Action item: Take the data below and extract the lines from the one with "Restart the kernel using the restart icon" to the one with "The height and", inclusive, exactly as written.

Available data:
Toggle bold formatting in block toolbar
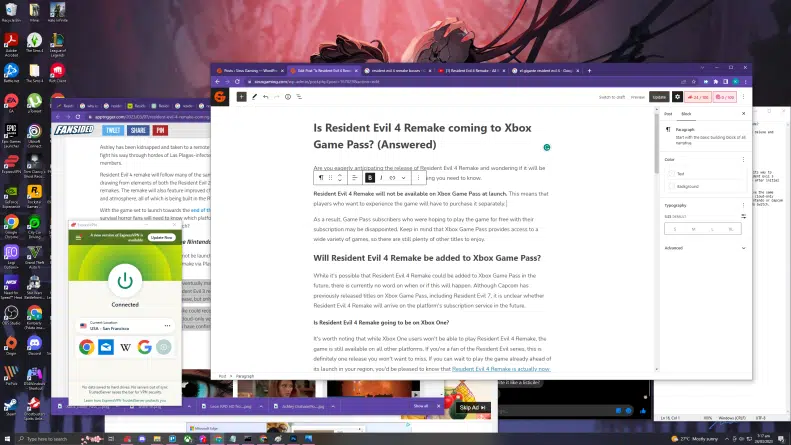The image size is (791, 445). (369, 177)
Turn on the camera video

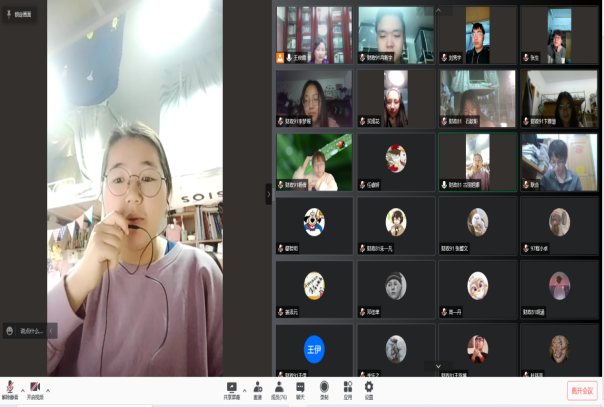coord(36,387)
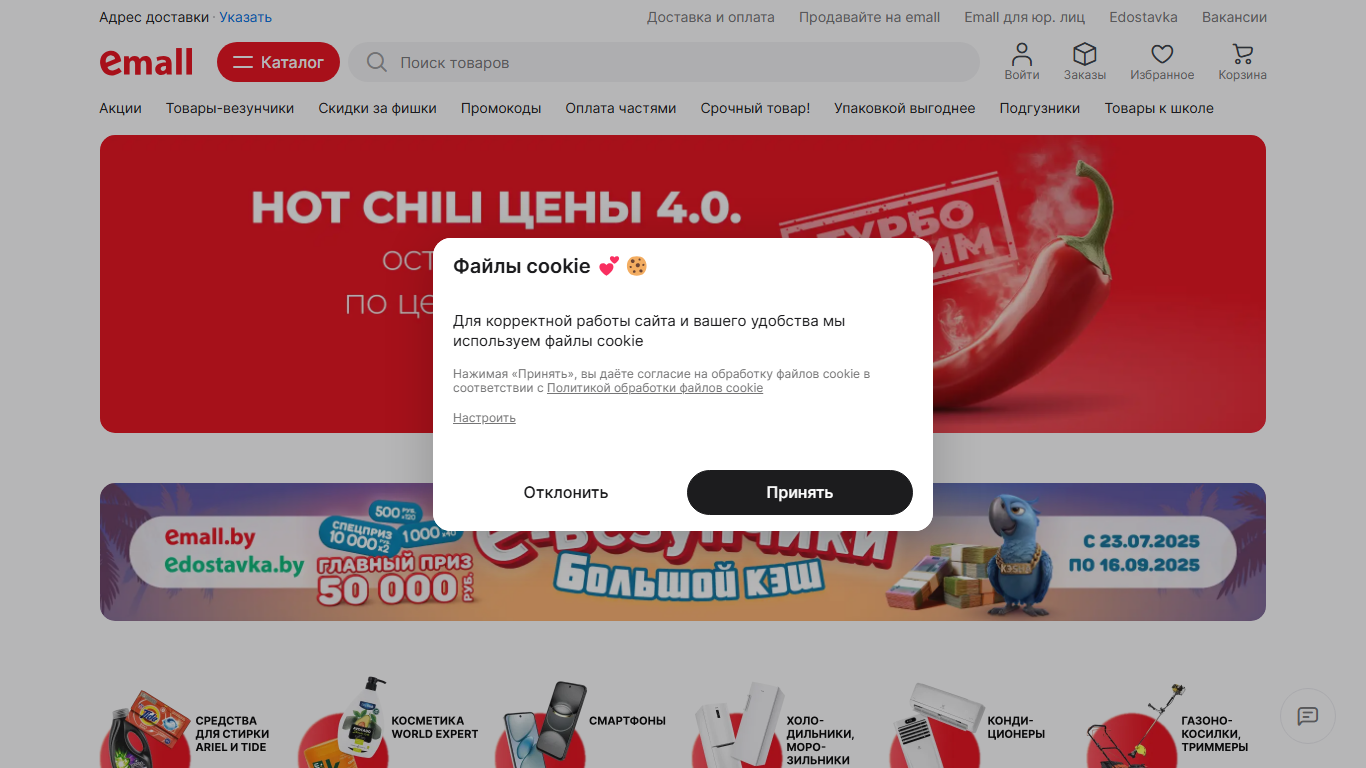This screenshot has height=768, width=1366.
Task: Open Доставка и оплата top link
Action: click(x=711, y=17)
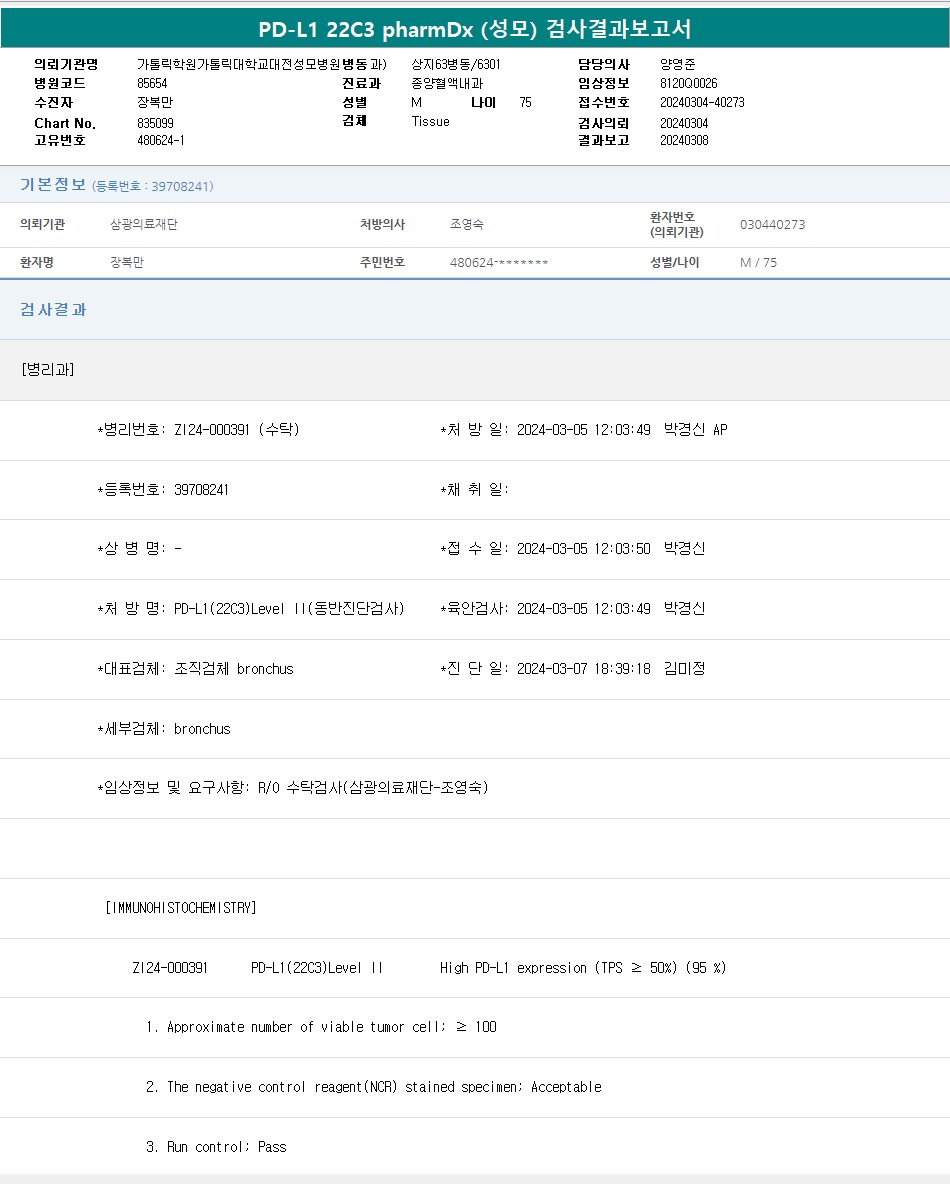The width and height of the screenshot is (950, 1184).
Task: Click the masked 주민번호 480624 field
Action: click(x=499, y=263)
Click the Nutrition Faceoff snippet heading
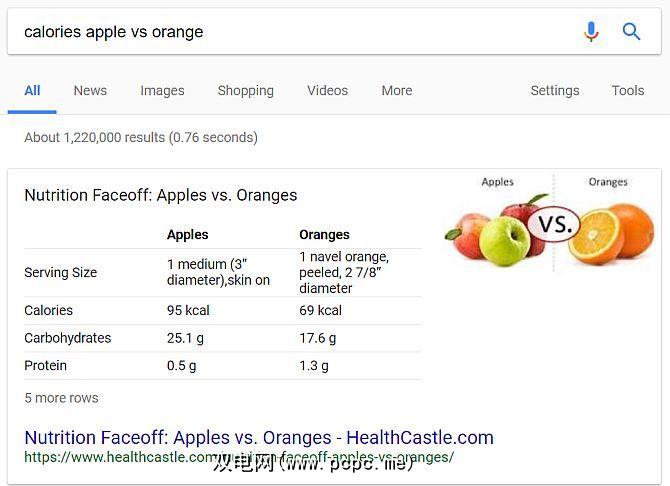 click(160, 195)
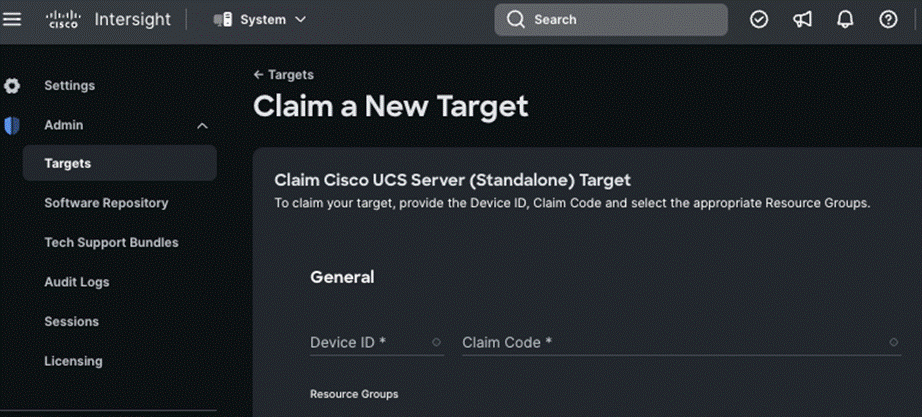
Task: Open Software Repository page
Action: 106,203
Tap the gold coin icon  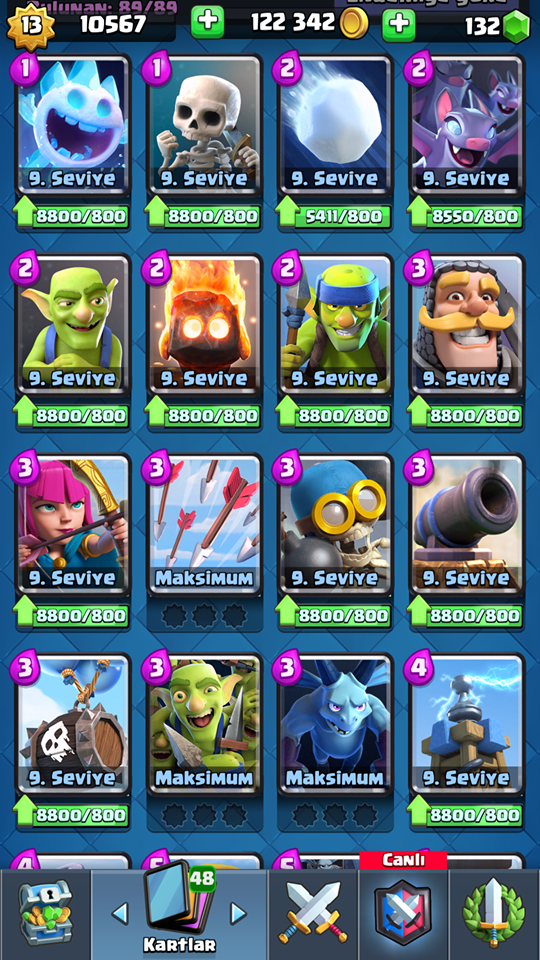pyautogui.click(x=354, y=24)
...
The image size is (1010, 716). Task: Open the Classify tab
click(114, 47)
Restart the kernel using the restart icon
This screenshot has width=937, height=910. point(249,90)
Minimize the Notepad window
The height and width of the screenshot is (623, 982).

Exercise result:
Restart the kernel using the restart icon
This screenshot has width=937, height=910. point(249,90)
Minimize the Notepad window
The height and width of the screenshot is (623, 982).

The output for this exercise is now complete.